*GOAL*. Copy the data below word for word, but leave out the pictures.

*STORED ROWS*.
-----

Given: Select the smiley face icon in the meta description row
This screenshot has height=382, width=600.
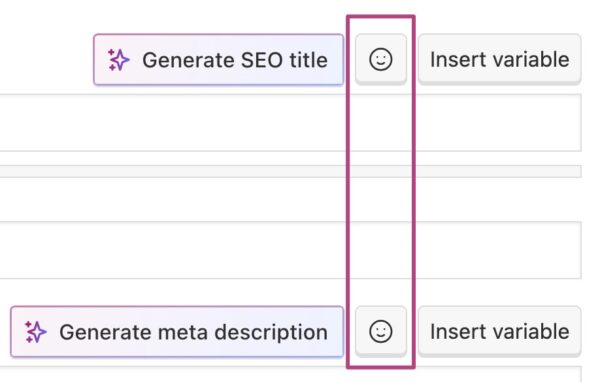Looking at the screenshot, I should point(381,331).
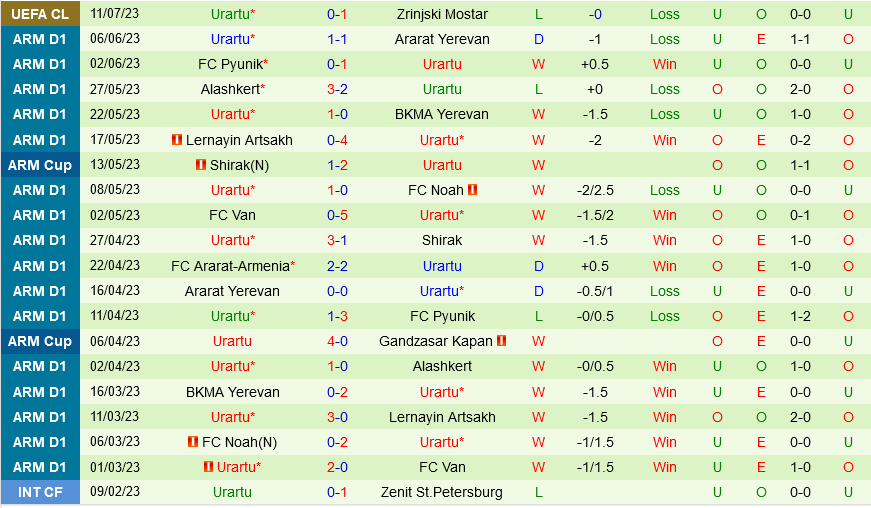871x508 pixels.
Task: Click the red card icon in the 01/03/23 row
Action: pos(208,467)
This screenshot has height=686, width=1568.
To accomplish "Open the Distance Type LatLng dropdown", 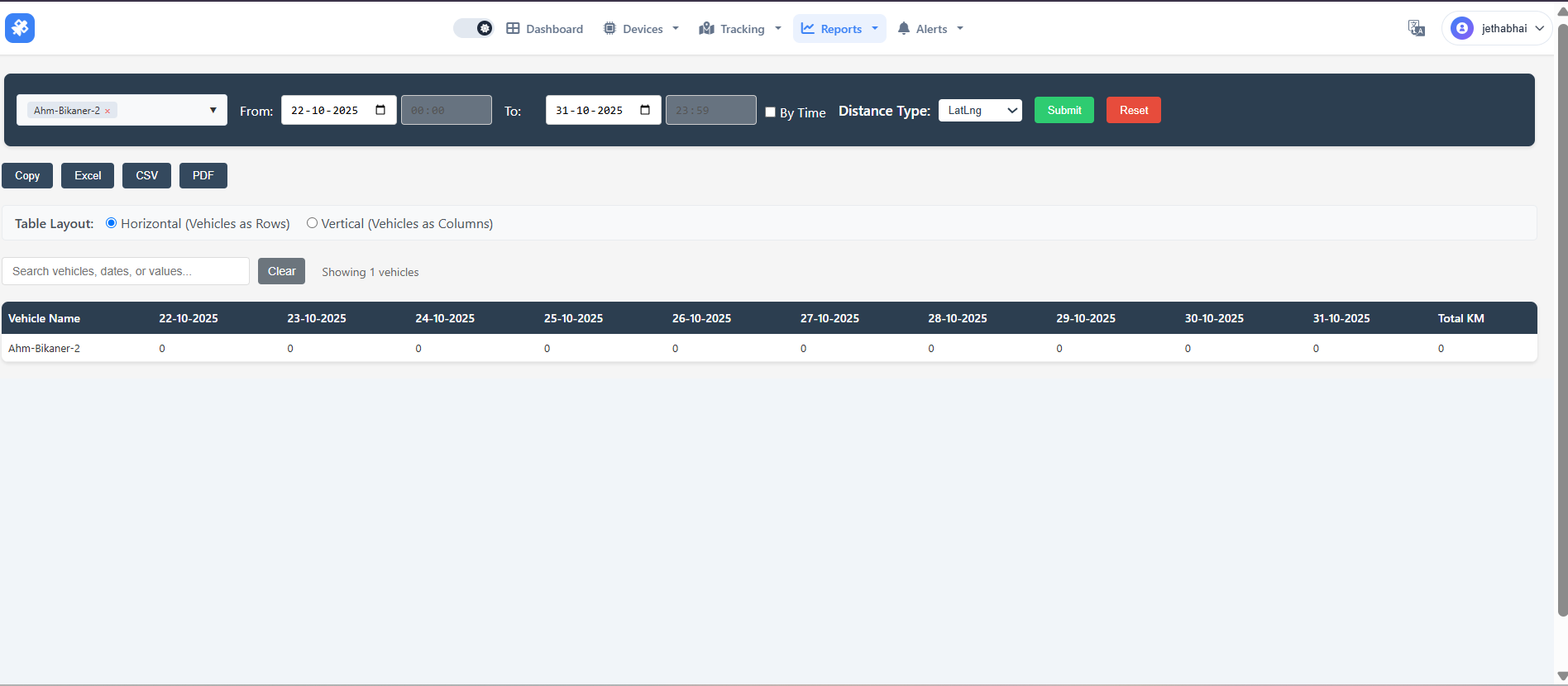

-----

*RESPONSE*.
Given: Select the smiley face icon in the meta description row
This screenshot has height=382, width=600.
Looking at the screenshot, I should point(381,331).
871x508 pixels.
Task: Click the red card icon in the 01/03/23 row
Action: pos(208,467)
This screenshot has height=686, width=1568.
To accomplish "Open the Distance Type LatLng dropdown", 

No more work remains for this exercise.